Sharon Stines, PsyD: No matter what is going on in your personal life, particularly with regards to the challenges you are facing with your co-parent and children, it can help to avoid expending all of your energy focusing on what doesn’t work. Maintaining a positive attitude can be difficult, but try to practice gratitude by waking up each morning and welcoming the day. Notice the good things you do have and keep in mind the things in life you are thankful for, instead of focusing on the negative.

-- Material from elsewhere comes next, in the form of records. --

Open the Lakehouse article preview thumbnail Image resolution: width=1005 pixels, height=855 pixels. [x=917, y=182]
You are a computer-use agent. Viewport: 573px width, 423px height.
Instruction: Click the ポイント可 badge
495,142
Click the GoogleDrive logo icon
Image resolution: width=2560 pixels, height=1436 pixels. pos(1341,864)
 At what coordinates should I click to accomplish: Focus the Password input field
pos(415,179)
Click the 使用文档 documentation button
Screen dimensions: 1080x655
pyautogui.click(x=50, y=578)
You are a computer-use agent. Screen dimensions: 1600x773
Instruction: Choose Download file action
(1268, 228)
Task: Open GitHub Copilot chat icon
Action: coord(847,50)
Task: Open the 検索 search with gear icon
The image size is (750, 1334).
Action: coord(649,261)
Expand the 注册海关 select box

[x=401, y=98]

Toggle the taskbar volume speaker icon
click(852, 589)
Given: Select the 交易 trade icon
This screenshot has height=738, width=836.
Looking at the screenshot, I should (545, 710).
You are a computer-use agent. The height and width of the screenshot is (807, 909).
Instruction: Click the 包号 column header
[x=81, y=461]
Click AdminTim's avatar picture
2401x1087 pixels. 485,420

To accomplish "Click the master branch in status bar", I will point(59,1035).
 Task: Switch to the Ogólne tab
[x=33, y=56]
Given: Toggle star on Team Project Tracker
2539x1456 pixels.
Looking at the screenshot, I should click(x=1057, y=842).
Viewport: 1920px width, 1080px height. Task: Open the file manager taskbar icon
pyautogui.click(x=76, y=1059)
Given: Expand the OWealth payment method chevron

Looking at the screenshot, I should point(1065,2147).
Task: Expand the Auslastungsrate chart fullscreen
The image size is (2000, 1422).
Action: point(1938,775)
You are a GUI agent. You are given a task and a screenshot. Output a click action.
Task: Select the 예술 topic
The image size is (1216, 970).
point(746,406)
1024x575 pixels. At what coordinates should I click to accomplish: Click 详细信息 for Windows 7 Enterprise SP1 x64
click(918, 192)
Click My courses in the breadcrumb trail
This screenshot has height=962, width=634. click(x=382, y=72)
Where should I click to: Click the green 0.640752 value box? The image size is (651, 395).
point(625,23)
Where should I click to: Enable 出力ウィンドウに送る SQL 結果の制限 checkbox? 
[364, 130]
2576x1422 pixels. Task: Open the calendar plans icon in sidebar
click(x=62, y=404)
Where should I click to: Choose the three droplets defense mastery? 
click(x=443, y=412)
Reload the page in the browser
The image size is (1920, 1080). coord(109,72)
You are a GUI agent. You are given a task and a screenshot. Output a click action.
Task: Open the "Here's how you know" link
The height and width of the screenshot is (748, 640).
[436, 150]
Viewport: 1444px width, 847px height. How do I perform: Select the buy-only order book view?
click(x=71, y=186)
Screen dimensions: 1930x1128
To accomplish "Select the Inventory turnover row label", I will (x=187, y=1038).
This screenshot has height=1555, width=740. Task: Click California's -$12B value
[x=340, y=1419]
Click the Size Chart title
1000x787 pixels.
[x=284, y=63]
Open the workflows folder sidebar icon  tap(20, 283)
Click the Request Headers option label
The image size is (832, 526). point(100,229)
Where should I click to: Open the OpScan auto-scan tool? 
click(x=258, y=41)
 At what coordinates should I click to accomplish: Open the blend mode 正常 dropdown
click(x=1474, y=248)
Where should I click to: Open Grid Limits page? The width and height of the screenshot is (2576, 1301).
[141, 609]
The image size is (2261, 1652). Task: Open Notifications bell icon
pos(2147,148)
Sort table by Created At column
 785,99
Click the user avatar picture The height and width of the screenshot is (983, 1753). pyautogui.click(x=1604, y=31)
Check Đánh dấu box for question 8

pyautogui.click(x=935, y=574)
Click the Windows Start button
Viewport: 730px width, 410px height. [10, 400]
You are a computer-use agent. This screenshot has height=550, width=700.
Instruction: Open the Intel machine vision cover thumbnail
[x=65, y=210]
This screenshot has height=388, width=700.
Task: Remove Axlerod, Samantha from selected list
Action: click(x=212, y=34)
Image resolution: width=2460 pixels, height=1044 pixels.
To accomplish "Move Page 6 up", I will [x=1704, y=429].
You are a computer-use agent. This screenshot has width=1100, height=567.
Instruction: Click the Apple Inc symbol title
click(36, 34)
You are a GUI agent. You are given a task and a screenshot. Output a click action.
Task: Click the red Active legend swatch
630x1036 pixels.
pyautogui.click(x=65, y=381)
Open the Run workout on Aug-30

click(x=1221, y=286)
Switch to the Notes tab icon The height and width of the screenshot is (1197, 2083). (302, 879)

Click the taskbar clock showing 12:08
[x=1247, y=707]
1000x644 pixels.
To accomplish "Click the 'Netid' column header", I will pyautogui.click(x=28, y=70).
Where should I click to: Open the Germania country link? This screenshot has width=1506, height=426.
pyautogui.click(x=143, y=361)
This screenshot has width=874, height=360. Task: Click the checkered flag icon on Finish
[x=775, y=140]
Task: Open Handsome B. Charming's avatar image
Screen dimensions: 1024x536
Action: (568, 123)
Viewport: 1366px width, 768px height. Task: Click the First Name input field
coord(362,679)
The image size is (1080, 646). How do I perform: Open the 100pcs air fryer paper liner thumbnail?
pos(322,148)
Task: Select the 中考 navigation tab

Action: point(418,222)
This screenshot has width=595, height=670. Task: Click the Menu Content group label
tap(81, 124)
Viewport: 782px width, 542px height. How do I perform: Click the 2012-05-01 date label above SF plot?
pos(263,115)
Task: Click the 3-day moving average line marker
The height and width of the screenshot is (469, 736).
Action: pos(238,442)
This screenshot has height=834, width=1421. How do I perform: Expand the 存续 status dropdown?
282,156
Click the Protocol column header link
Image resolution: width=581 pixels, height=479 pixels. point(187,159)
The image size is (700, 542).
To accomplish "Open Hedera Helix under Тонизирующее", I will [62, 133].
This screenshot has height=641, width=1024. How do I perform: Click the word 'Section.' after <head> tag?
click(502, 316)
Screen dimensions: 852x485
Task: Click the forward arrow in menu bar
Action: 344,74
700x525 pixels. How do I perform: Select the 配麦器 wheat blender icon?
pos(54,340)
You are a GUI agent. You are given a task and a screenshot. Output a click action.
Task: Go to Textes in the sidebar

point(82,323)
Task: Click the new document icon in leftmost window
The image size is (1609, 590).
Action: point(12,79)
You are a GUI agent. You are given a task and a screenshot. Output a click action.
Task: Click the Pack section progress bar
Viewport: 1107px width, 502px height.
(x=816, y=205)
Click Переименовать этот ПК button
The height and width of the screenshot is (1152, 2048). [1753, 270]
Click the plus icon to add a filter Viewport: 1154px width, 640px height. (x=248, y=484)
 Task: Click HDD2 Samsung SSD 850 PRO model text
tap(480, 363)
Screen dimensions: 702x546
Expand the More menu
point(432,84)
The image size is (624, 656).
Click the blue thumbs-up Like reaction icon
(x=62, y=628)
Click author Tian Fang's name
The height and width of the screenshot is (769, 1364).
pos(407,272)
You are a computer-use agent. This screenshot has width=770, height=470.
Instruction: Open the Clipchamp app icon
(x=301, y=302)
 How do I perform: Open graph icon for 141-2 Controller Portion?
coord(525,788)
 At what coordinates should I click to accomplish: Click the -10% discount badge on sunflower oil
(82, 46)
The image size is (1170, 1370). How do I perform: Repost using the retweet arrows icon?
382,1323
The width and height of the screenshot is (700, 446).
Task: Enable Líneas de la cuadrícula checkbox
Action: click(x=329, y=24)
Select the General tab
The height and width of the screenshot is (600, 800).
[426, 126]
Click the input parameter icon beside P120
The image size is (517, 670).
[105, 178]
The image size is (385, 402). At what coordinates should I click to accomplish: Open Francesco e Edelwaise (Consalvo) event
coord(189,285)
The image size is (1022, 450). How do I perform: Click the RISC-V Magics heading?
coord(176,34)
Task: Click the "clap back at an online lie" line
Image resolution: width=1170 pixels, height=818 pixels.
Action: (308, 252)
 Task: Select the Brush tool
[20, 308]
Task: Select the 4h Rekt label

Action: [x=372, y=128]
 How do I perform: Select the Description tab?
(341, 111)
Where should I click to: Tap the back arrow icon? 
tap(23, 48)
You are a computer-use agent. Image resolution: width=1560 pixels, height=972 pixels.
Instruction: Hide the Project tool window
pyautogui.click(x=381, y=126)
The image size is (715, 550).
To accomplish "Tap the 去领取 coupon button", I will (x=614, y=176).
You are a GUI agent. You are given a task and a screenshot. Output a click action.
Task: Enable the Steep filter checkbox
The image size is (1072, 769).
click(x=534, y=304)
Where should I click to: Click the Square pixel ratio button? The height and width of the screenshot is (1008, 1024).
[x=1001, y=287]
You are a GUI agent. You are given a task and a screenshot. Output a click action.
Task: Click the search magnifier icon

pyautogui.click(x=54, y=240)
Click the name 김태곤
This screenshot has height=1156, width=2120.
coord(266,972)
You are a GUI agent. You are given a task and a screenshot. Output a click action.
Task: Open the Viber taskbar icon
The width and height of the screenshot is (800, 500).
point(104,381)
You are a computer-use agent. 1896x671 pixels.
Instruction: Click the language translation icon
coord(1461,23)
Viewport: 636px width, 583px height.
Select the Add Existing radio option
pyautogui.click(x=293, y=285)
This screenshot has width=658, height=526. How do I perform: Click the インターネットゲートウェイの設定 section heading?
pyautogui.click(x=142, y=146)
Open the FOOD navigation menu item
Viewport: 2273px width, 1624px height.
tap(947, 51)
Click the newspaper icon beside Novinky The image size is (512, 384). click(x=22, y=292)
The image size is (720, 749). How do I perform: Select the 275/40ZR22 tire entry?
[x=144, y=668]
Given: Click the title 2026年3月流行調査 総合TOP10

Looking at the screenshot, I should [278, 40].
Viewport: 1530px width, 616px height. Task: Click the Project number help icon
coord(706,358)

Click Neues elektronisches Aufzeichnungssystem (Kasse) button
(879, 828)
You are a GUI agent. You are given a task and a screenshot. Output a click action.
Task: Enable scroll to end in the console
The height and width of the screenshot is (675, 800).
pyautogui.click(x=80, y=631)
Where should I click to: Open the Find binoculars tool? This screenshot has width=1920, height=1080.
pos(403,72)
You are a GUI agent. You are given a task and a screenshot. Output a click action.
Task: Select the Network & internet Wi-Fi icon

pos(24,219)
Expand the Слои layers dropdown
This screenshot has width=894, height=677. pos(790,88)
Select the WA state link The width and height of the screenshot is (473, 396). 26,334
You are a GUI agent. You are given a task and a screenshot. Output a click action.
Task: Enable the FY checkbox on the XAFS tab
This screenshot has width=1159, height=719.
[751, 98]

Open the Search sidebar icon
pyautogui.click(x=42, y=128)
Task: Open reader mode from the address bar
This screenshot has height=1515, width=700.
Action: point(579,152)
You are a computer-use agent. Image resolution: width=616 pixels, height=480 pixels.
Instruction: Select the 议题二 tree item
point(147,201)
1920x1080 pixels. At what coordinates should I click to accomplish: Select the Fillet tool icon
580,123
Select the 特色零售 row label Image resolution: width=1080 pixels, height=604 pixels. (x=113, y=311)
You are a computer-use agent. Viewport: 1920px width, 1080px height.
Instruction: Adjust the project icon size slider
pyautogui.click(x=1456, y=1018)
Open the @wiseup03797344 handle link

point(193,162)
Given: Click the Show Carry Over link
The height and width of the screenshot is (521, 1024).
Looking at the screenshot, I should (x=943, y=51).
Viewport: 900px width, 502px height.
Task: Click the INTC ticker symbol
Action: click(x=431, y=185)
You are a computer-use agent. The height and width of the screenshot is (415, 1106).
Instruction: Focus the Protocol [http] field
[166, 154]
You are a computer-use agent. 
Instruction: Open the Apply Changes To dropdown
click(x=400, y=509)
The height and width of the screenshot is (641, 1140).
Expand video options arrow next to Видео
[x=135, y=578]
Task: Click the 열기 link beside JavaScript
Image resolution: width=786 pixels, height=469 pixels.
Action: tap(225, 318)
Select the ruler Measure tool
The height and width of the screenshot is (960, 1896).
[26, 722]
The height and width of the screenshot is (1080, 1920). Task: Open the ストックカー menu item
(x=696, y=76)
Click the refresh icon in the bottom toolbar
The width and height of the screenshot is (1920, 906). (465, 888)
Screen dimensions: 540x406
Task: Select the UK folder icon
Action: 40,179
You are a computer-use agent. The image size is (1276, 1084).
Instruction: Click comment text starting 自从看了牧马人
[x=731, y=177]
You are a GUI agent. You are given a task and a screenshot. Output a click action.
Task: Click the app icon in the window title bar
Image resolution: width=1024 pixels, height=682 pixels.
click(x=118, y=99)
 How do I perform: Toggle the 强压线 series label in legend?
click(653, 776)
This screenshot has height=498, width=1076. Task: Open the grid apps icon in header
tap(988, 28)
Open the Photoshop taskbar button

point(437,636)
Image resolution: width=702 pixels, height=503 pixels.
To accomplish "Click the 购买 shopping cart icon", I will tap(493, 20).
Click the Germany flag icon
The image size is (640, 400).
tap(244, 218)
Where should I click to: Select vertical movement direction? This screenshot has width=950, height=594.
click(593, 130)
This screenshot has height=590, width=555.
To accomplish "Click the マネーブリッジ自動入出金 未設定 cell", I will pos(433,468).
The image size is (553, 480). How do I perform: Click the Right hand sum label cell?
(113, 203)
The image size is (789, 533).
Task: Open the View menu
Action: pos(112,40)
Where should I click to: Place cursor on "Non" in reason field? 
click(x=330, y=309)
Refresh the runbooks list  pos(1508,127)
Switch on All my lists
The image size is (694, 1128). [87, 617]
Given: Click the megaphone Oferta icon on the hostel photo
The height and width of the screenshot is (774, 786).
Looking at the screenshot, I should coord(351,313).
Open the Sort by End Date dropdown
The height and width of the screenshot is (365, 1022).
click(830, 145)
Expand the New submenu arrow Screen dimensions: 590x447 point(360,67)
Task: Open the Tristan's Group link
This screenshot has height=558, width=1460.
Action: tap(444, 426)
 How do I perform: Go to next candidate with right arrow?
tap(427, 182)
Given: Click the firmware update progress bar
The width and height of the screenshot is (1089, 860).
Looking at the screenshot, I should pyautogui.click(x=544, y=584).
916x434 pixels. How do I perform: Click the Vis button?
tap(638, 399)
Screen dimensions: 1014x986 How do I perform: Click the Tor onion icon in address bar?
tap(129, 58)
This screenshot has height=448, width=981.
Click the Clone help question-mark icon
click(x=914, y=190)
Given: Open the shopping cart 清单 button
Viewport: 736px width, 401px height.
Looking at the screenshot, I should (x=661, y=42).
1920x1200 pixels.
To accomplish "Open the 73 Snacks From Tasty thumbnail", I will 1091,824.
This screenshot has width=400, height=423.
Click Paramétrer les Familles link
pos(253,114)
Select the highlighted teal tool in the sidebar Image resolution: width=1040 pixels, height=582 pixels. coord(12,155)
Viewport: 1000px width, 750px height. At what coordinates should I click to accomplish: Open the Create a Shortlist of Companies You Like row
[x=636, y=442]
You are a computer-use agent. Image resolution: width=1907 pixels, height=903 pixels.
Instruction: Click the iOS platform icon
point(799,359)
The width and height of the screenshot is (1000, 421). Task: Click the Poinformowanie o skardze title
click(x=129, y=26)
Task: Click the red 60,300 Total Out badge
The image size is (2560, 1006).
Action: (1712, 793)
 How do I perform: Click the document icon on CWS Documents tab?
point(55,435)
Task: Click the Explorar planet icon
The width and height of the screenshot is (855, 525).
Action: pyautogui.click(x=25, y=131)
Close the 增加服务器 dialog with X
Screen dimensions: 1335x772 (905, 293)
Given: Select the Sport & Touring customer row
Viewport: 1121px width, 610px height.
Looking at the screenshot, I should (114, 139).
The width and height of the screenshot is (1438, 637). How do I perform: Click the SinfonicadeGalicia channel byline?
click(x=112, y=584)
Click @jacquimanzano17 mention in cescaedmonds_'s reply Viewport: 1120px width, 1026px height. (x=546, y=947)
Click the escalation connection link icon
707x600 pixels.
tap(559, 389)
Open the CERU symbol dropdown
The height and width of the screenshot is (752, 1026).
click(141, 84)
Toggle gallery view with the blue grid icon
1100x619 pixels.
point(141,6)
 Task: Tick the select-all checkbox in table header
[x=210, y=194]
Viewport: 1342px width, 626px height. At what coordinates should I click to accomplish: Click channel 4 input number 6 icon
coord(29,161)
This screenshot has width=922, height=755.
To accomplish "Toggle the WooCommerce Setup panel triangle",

Another helpful practice is demonstrating resilience and confidence each day to your children. You do this by living these values, by genuinely showing your children your strength and love for them. Children may naturally gravitate toward strength. If you can show yourself and your children unwavering and positive strength through the process of living well, you may be able to minimize any damage caused by the other parent. This may, in fact, be one of the most important things you do for your children in the long run.
I hope some of these strategies are helpful as you attempt to manage the challenges that may come your way when co-parenting while experiencing parental alienation. Narcissistic abuse is often so personalized and insidious that it can be difficult for people who have not experienced it to fully understand how daunting and far-reaching it can be. Regardless of how much support you have, you may feel alone, as if other people in your life have no clue what you are up against.
But remember that you are not alone. Developing trust and faith in yourself, and prioritizing your well-being, can help you remain strong. (Attorney support: Identify the court advocates in your community that understand and can manage Parental Alienation cases.) If you aren’t already working with a compassionate therapist or counselor, finding one who has training or experience appropriate for your situation can also be of great benefit.
- Childress, C. A. (2015). An attachment-based model of parental alienation: Foundations. Claremont, CA: Oaksong Press.
- Darnell, D. (2008). Symptoms of parental alienation. PsyCare. Retrieved from https://www.parentalalienation.com/articles/symptoms-parental-alienation.html
- Simon, G. (2011). Character disturbance. Marion, MI: Parkhurst Brothers Publishers Inc.